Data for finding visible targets
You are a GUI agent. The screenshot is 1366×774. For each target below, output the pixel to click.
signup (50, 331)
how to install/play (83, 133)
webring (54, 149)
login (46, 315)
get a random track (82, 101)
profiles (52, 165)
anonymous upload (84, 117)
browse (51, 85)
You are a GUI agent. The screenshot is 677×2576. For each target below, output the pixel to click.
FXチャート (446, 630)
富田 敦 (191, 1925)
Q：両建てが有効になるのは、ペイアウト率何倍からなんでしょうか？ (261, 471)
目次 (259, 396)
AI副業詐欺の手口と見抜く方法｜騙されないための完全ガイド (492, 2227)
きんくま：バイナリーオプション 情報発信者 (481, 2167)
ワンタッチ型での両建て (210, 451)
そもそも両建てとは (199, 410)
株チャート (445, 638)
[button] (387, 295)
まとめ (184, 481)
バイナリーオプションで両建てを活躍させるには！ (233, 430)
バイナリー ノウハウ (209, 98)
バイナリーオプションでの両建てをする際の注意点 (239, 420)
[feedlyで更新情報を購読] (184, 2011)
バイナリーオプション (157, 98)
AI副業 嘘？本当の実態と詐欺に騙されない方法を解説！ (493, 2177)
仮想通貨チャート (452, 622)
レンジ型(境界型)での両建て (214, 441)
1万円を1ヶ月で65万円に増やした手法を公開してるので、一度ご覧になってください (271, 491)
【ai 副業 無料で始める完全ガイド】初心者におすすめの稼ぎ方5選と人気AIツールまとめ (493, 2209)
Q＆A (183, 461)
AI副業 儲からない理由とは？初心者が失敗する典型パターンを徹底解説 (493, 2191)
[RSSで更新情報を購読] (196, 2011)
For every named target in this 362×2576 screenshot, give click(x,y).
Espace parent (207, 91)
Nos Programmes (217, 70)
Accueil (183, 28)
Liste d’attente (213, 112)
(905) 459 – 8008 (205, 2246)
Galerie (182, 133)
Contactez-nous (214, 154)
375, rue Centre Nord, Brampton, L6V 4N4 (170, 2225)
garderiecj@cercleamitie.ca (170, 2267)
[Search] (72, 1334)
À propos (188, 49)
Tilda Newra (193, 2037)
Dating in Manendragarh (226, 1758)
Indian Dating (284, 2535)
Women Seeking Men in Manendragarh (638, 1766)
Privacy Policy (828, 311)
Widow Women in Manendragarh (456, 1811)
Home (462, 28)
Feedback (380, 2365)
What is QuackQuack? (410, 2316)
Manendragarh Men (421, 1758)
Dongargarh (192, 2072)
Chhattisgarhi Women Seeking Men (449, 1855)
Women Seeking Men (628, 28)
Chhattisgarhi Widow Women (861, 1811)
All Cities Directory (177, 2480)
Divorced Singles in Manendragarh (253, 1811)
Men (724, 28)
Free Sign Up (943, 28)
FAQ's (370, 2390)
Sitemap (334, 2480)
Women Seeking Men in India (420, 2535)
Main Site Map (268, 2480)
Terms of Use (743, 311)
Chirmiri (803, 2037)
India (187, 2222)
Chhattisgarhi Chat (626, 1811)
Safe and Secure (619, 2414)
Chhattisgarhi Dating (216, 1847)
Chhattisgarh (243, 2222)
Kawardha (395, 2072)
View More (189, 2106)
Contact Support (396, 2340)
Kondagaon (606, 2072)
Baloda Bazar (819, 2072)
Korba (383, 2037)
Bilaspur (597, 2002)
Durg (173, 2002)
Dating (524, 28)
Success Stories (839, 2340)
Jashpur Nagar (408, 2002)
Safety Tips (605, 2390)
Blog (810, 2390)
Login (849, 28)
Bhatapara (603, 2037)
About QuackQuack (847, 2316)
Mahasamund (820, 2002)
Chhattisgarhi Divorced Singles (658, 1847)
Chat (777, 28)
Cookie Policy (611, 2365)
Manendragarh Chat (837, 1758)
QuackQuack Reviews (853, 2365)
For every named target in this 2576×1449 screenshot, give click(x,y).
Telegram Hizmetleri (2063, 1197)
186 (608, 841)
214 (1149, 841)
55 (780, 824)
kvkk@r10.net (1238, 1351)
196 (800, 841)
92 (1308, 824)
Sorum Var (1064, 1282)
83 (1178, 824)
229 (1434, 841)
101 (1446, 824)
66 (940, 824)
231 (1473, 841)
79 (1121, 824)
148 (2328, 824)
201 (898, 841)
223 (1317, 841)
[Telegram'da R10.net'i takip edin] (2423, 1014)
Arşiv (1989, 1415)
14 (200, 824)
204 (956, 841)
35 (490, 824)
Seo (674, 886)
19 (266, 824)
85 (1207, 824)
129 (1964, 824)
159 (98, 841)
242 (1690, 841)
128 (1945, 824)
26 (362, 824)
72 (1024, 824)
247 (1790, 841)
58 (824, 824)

Task directions
Find every line in the items above that contains the word "Women", and copy each of those lines.

Response below
Women Seeking Men in Manendragarh (638, 1766)
Widow Women in Manendragarh (456, 1811)
Chhattisgarhi Women Seeking Men (449, 1855)
Women Seeking Men (628, 28)
Chhattisgarhi Widow Women (861, 1811)
Women Seeking Men in India (420, 2535)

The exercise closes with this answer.